WHAT IS REQUIRED: Shift every coordinate in the answers by 45, adding 45 to each number. Write out the lines, requests included, from the line with "Screen dimensions: 1089x612" through the end of the lines below, both ends included, and leave the pictures out.

Entries on locating words and elements:
## Start

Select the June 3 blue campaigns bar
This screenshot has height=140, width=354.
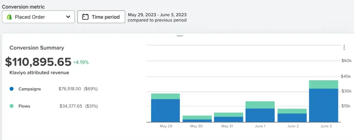323,105
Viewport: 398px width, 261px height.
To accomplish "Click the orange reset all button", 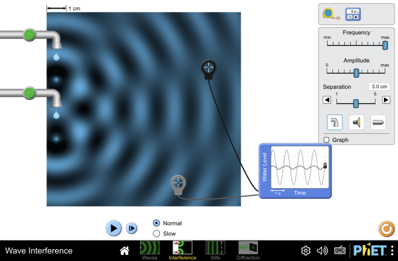I will tap(387, 229).
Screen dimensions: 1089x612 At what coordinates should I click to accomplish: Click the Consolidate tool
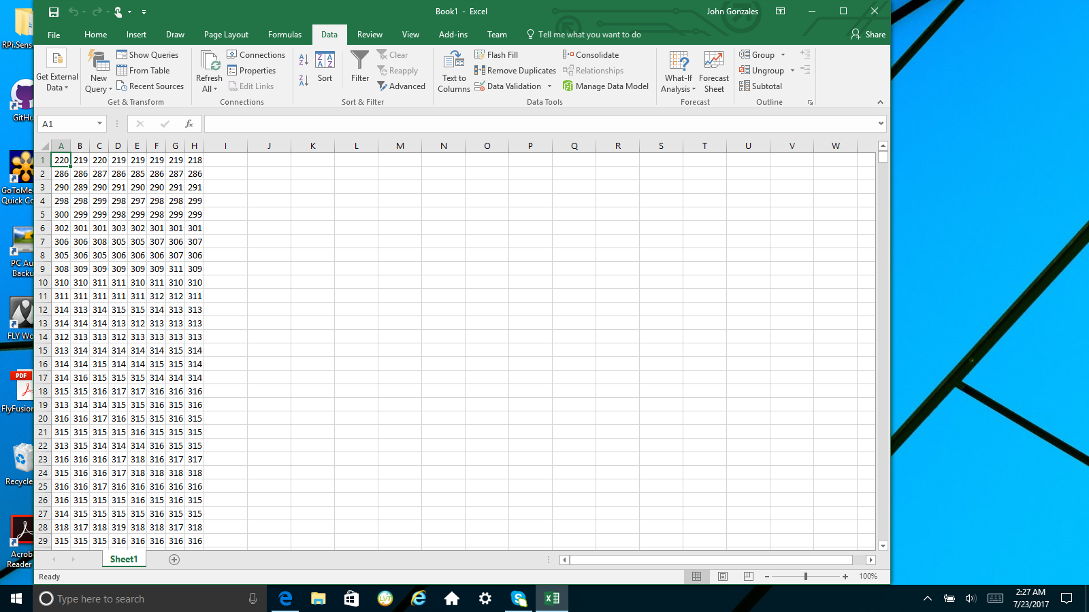click(591, 54)
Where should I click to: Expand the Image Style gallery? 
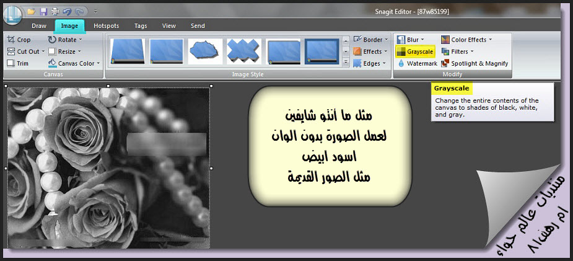tap(346, 63)
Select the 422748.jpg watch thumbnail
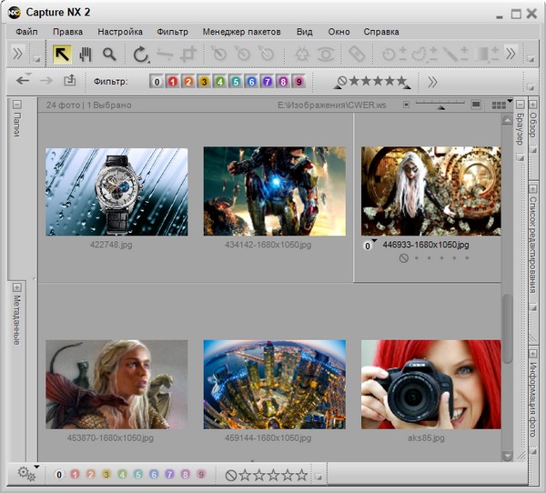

## End

RESPONSE TO THE TASK:
Screen dimensions: 1089x612 At what coordinates should I click to accomplish: Click the Consolidate tool
click(636, 99)
Where should I click to: Expand the Image Style gallery? 
tap(391, 108)
Select the 422748.jpg watch thumbnail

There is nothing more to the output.